Keempat produk yang dilarang beredar adalah AAC Face Tonic AHA, AAC Day Cream with Brightener, AAC SB Oily, dan Amiraderm Glowing Night Cream Series. Pencabutan izin dilakukan setelah BPOM menemukan perbedaan antara formulasi yang diajukan saat pendaftaran dengan kandungan sebenarnya dalam produk.
Potensi Bahaya bagi Konsumen
Prof. Taruna Ikrar, Kepala BPOM RI, memperingatkan bahwa ketidakakuratan komposisi berisiko memicu reaksi alergi, terutama bagi pengguna dengan kulit sensitif. “Tanpa informasi yang jelas di kemasan, konsumen tidak bisa mengetahui bahan apa saja yang mungkin memicu iritasi,” jelasnya dalam rilis resmi, 12 Agustus 2025.
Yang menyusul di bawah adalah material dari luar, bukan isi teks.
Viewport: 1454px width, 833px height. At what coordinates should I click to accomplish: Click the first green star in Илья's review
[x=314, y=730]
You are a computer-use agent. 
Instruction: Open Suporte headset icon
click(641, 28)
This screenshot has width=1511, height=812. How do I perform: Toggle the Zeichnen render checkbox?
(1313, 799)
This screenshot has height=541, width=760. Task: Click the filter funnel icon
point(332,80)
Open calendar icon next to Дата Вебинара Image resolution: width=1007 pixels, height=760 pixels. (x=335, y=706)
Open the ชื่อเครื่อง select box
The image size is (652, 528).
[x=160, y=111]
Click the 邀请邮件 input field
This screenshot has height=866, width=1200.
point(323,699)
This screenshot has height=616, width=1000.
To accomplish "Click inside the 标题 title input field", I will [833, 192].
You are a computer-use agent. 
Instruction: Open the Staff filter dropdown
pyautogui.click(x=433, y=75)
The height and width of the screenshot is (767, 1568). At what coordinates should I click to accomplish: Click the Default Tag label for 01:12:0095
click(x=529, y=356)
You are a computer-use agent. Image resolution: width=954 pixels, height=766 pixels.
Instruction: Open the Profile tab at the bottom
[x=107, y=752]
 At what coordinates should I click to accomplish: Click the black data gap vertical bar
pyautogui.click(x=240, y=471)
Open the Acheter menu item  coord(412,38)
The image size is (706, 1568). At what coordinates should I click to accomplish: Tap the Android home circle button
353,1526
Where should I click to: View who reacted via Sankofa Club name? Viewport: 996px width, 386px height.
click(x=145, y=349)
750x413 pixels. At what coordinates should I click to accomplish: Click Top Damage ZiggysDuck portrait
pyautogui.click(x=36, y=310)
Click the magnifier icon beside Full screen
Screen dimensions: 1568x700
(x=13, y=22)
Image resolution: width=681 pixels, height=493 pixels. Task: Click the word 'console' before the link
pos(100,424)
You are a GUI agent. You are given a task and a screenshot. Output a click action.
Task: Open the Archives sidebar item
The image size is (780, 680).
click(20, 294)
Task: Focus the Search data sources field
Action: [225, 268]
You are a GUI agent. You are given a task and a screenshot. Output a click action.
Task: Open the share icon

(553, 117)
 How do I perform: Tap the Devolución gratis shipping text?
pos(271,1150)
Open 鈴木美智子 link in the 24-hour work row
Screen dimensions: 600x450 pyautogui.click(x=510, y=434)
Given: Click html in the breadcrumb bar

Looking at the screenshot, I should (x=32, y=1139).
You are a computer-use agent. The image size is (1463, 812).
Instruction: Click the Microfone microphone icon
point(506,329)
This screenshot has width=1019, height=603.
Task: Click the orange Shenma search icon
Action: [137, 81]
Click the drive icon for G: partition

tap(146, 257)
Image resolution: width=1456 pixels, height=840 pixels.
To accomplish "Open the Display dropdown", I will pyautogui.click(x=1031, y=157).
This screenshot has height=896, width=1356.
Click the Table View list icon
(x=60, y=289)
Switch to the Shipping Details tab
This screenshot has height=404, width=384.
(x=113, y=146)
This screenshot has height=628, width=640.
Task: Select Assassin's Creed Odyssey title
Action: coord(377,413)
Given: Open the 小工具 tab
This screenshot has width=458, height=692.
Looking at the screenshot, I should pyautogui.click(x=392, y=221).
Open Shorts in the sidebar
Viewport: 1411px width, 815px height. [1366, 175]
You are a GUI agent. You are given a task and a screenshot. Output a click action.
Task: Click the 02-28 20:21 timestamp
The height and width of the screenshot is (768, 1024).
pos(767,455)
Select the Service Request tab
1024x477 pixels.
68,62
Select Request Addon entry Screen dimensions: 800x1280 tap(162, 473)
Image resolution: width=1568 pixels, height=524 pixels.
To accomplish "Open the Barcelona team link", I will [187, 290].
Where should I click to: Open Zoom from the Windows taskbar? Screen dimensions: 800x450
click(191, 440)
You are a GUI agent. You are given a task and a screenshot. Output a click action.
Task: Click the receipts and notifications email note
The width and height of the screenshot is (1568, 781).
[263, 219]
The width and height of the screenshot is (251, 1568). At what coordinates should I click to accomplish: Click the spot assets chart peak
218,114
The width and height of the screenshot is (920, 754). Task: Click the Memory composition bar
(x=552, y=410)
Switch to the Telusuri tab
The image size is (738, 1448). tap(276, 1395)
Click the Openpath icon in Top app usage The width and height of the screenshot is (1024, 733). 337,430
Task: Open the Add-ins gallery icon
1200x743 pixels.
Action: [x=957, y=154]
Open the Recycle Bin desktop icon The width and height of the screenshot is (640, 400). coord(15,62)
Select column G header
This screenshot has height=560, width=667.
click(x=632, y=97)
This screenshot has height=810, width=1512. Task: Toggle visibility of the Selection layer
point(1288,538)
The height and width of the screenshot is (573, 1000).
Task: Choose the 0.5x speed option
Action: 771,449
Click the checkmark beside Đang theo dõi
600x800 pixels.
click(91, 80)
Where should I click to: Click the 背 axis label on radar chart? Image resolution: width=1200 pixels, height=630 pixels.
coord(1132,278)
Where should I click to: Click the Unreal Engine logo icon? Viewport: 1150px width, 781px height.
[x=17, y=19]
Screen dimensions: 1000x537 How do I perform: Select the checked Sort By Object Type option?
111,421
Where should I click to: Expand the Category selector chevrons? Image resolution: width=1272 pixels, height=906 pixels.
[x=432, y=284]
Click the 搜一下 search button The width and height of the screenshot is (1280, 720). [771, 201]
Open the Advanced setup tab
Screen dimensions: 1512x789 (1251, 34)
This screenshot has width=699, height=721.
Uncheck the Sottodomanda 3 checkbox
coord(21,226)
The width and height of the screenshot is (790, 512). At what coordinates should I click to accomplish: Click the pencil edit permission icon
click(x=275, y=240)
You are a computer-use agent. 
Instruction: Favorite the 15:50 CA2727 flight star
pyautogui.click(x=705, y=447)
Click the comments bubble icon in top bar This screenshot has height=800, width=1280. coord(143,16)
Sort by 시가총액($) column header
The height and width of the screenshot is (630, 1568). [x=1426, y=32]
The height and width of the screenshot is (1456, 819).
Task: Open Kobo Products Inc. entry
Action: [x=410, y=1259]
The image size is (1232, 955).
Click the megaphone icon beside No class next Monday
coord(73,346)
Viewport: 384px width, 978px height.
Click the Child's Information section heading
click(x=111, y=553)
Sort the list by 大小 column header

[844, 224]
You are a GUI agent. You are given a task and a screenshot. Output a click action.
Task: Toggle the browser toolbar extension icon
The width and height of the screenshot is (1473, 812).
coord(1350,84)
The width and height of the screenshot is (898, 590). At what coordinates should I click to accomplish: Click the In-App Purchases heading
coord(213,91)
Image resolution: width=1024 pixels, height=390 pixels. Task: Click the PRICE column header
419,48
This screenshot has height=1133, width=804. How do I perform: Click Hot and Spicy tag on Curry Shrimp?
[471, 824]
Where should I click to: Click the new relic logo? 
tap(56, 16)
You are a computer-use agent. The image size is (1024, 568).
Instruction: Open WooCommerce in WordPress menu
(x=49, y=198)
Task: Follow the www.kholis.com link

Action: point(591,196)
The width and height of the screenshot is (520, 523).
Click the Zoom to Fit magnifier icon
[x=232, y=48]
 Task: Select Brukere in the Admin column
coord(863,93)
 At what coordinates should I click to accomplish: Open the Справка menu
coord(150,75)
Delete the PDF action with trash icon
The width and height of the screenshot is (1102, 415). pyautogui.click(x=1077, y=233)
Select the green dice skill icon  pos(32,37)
Selain risiko kesehatan, BPOM menegaskan ketidaksesuaian ini juga memengaruhi efektivitas produk. “Klaim manfaat pada kemasan bisa jadi tidak terpenuhi karena komposisi yang diubah,” tambah Prof. Taruna. Tak hanya produk AAC, BPOM juga mencabut izin 21 produk kosmetik lain dalam pengawasan terbaru.
Tips Memilih Skincare dari Ahli
Ketua Umum Perdoski, dr. Hanny Nilasari, mengingatkan masyarakat untuk selalu memeriksa izin edar BPOM sebelum membeli produk perawatan kulit. “Izin BPOM menjadi jaminan bahwa produk telah memenuhi standar keamanan,” ujarnya kepada *Kompas.com*, 8 Agustus 2025.
Waspadai Klaim Menyesatkan
Dr. Hanny menyarankan konsumen untuk:
– Memeriksa label komposisi dan menghindari bahan berbahaya seperti merkuri atau hidrokuinon.
– Tidak tergoda klaim instan, serta memastikan kemasan masih tersegel dan belum kedaluwarsa.
– Mempertimbangkan sertifikasi tambahan seperti halal atau *dermatologically tested*.
Ia juga mengingatkan efek samping penggunaan produk tidak terdaftar, mulai dari iritasi ringan (gatal, kemerahan) hingga masalah serius seperti atropi kulit (penipisan permanen) dan infeksi. “Kulit yang rusak akibat produk tidak aman bisa membutuhkan perawatan jangka panjang,” tegasnya.